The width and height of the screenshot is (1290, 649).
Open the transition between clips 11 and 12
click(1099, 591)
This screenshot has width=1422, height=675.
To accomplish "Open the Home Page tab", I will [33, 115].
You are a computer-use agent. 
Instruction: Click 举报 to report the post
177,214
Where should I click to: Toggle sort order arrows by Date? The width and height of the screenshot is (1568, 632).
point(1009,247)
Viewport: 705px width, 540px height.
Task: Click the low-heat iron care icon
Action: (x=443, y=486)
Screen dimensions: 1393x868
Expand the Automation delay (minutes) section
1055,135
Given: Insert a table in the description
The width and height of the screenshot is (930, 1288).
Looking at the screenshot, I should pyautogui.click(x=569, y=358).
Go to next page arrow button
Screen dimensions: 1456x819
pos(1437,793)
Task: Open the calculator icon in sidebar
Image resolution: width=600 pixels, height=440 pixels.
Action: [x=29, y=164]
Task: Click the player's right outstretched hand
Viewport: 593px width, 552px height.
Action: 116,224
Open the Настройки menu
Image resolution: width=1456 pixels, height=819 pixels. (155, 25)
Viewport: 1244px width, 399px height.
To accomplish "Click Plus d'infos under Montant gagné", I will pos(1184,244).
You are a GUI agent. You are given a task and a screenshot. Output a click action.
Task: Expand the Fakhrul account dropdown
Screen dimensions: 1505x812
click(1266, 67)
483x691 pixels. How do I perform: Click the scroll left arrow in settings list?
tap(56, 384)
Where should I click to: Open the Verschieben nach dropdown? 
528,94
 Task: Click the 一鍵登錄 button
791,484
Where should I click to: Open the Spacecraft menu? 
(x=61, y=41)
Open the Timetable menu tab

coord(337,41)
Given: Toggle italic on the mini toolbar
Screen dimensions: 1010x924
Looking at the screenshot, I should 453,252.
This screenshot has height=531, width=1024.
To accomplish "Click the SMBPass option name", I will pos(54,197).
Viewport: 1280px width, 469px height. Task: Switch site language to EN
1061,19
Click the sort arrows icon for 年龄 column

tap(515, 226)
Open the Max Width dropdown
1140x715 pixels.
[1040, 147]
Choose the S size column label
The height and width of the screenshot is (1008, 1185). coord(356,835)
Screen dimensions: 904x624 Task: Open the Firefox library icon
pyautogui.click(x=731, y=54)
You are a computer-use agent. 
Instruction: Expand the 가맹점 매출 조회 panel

++++++

• Try it:
From top to bottom, reproduce the material exactly.

• Task result:
The width and height of the screenshot is (1290, 649).
Open the transition between clips 11 and 12
click(1099, 591)
This screenshot has width=1422, height=675.
To accomplish "Open the Home Page tab", I will [33, 115].
You are a computer-use agent. 
Instruction: Click 举报 to report the post
177,214
Where should I click to: Toggle sort order arrows by Date? The width and height of the screenshot is (1568, 632).
point(1009,247)
Viewport: 705px width, 540px height.
Task: Click the low-heat iron care icon
Action: (x=443, y=486)
Screen dimensions: 1393x868
Expand the Automation delay (minutes) section
1055,135
Given: Insert a table in the description
The width and height of the screenshot is (930, 1288).
Looking at the screenshot, I should pyautogui.click(x=569, y=358).
Go to next page arrow button
Screen dimensions: 1456x819
pos(1437,793)
Task: Open the calculator icon in sidebar
Image resolution: width=600 pixels, height=440 pixels.
Action: [x=29, y=164]
Task: Click the player's right outstretched hand
Viewport: 593px width, 552px height.
Action: 116,224
Open the Настройки menu
Image resolution: width=1456 pixels, height=819 pixels. (155, 25)
Viewport: 1244px width, 399px height.
To accomplish "Click Plus d'infos under Montant gagné", I will pos(1184,244).
You are a GUI agent. You are given a task and a screenshot. Output a click action.
Task: Expand the Fakhrul account dropdown
Screen dimensions: 1505x812
click(1266, 67)
483x691 pixels. How do I perform: Click the scroll left arrow in settings list?
tap(56, 384)
Where should I click to: Open the Verschieben nach dropdown? 
528,94
 Task: Click the 一鍵登錄 button
791,484
Where should I click to: Open the Spacecraft menu? 
(x=61, y=41)
Open the Timetable menu tab

coord(337,41)
Given: Toggle italic on the mini toolbar
Screen dimensions: 1010x924
Looking at the screenshot, I should 453,252.
This screenshot has height=531, width=1024.
To accomplish "Click the SMBPass option name", I will pos(54,197).
Viewport: 1280px width, 469px height. Task: Switch site language to EN
1061,19
Click the sort arrows icon for 年龄 column

tap(515, 226)
Open the Max Width dropdown
1140x715 pixels.
[1040, 147]
Choose the S size column label
The height and width of the screenshot is (1008, 1185). coord(356,835)
Screen dimensions: 904x624 Task: Open the Firefox library icon
pyautogui.click(x=731, y=54)
You are a computer-use agent. 
Instruction: Expand the 가맹점 매출 조회 panel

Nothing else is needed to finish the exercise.